Available records:
== Segment start ==

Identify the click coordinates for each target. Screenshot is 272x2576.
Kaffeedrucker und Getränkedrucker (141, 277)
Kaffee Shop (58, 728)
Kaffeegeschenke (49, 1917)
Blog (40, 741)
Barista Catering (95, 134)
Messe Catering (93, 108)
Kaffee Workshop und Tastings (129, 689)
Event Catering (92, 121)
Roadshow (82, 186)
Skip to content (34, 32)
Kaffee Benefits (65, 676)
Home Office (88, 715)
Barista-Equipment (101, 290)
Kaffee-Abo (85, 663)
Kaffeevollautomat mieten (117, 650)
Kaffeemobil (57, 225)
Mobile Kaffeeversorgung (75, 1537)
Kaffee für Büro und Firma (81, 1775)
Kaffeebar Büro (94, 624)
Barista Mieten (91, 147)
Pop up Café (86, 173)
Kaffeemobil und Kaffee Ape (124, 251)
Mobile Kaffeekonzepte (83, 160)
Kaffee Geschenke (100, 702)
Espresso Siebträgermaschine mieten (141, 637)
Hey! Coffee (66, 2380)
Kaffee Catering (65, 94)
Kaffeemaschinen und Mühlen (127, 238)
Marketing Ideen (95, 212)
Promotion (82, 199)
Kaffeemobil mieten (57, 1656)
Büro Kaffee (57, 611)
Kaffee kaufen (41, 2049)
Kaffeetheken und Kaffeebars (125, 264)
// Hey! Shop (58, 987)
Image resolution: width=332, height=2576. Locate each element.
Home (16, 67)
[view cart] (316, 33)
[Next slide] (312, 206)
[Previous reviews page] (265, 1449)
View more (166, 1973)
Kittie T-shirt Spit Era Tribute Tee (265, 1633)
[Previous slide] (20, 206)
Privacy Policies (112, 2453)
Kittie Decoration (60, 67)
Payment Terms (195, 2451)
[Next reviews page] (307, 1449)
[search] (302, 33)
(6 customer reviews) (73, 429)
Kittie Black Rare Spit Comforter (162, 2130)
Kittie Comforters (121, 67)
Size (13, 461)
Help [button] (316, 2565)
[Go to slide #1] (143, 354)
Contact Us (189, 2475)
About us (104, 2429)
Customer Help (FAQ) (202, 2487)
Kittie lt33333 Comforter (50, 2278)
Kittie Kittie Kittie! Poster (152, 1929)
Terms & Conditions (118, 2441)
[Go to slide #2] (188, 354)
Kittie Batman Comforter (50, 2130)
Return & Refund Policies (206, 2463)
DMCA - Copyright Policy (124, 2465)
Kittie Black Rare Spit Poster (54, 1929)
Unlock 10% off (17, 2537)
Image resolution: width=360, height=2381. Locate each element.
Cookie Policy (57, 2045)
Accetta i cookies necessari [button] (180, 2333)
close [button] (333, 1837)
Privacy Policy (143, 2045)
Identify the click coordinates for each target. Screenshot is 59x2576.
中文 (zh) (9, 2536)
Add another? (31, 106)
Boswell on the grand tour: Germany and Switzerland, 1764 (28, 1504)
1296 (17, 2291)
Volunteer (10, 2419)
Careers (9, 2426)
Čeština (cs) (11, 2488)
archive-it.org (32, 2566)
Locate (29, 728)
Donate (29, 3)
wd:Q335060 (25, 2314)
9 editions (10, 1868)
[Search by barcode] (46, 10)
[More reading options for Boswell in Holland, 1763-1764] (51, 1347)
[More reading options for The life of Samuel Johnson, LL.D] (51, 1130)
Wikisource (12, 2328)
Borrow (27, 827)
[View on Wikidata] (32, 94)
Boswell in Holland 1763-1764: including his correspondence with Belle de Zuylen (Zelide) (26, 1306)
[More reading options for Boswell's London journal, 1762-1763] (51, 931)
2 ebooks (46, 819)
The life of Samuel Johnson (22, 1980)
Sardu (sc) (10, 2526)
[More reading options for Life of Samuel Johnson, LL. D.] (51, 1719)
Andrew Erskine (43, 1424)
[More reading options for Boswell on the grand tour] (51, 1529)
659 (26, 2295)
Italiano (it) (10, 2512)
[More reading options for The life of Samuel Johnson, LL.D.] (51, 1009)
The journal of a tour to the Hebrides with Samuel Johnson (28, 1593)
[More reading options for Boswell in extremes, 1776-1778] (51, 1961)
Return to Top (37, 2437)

== Segment end ==

Task to carry out:
Your answer consists solely of the lines from the top of the records above through the line that contains "Size (13, 461)", each echoed exactly.

Written solution:
Identify the click coordinates for each target. Screenshot is 272x2576.
Kaffeedrucker und Getränkedrucker (141, 277)
Kaffee Shop (58, 728)
Kaffeegeschenke (49, 1917)
Blog (40, 741)
Barista Catering (95, 134)
Messe Catering (93, 108)
Kaffee Workshop und Tastings (129, 689)
Event Catering (92, 121)
Roadshow (82, 186)
Skip to content (34, 32)
Kaffee Benefits (65, 676)
Home Office (88, 715)
Barista-Equipment (101, 290)
Kaffee-Abo (85, 663)
Kaffeevollautomat mieten (117, 650)
Kaffeemobil (57, 225)
Mobile Kaffeeversorgung (75, 1537)
Kaffee für Büro und Firma (81, 1775)
Kaffeebar Büro (94, 624)
Barista Mieten (91, 147)
Pop up Café (86, 173)
Kaffeemobil und Kaffee Ape (124, 251)
Mobile Kaffeekonzepte (83, 160)
Kaffee Geschenke (100, 702)
Espresso Siebträgermaschine mieten (141, 637)
Hey! Coffee (66, 2380)
Kaffee Catering (65, 94)
Kaffeemaschinen und Mühlen (127, 238)
Marketing Ideen (95, 212)
Promotion (82, 199)
Kaffeemobil mieten (57, 1656)
Büro Kaffee (57, 611)
Kaffee kaufen (41, 2049)
Kaffeetheken und Kaffeebars (125, 264)
// Hey! Shop (58, 987)
Image resolution: width=332, height=2576. Locate each element.
Home (16, 67)
[view cart] (316, 33)
[Next slide] (312, 206)
[Previous reviews page] (265, 1449)
View more (166, 1973)
Kittie T-shirt Spit Era Tribute Tee (265, 1633)
[Previous slide] (20, 206)
Privacy Policies (112, 2453)
Kittie Decoration (60, 67)
Payment Terms (195, 2451)
[Next reviews page] (307, 1449)
[search] (302, 33)
(6 customer reviews) (73, 429)
Kittie Black Rare Spit Comforter (162, 2130)
Kittie Comforters (121, 67)
Size (13, 461)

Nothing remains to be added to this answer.